In fact, Oxfam Intermón also points out that every 26 hours a new billionaire is born in the world, while inequality causes the death of at least one person every four seconds. The director of the NGO, Franc Cortada, said that, currently, the richest of the rich accumulate six times more wealth than the 3.1 billion poorest people in the world. And they have also been responsible for more than twice as much carbon emissions as these millions of poorest people. “If these ten richest men were to lose 99.99% of their wealth tomorrow, they would still be the richest people on the planet,” he said.

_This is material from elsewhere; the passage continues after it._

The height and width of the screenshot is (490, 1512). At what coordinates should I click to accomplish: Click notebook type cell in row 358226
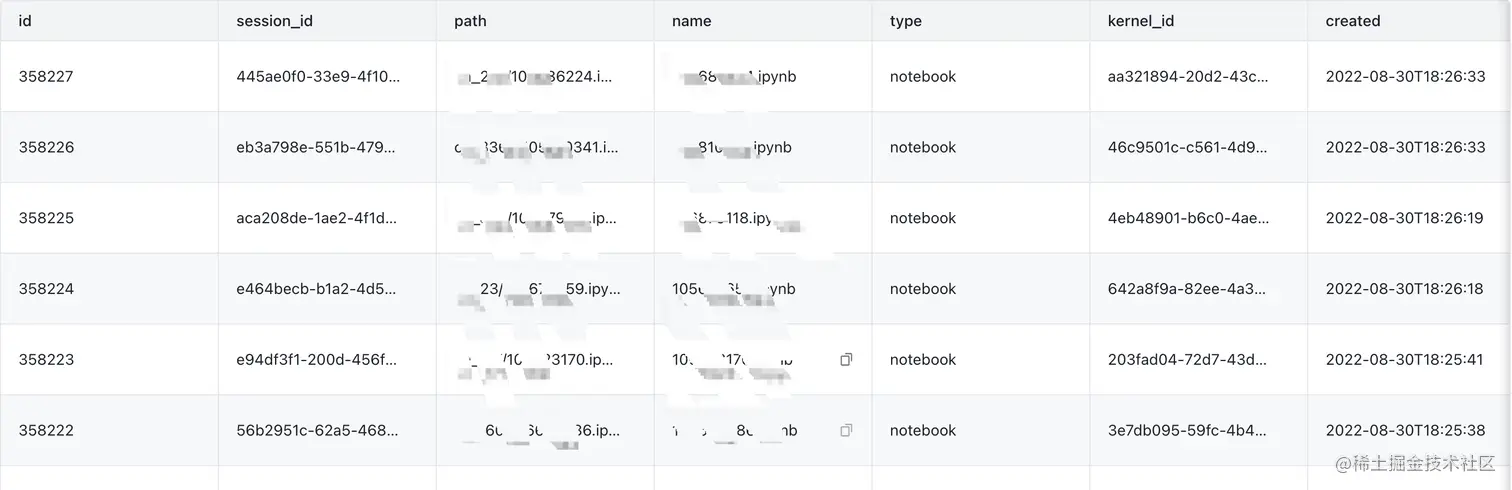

According to ‘Forbes’ magazine, the richest men in the world are: Jeff Bezos of Amazon; Elon Musk of Tesla; Bernard Arnault, CEO of Louis Vuitton, and his family; Bill Gates, founder of Microsoft; Mark Zuckerberg, founder of Facebook, now Meta; Warren Buffet, chairman of Berkshire Hathaway; Larry Ellison, co-founder of Oracle; Larry Page and Sergey Brin, co-founders of Google; Mukesh Ambani of Reliance Industries; and Amancio Ortega of Zara. Not a single woman on the list.
Thus, as the NGO states in the report, fighting inequalities could prevent the deaths of 21,000 people a day. Oxfam Intermón also recalls in the study that, on a global scale, “billionaires have increased their fortune by five trillion dollars, more than in the last 14 years accumulated.” It is, according to the NGO, the largest increase since records have been kept.
The result, says Oxfam Intermón, is “more wealth for a few and more public debt for all.” In addition, it is estimated that inequality between countries will grow for the first time in just one generation. The inequalities caused by the pandemic, according to the report, are particularly severe for women and girls, as well as for all those who are migrants or in situations of exclusion.
In Spain, more of the same
Oxfam Intermón also notes that, in Spain, the austerity policies implemented during the crisis have been a scourge for the health system, which has withstood the blow of the pandemic in an extreme situation. “We cannot afford to see the public health system collapse,” Cortada said. Meanwhile, the richest people in Spain have seen their wealth increase.
For this reason, the NGO calls on governments, among other measures, to apply more taxes on large fortunes, reorient policies with public funds, combat the gender gap and tackle the climate crisis once and for all. In particular, it reminds Spain that it must seize the opportunity of tax reform, ensure that European funds for the pandemic are “a real and effective opportunity”, reinforce social protection policies and invest in health and education.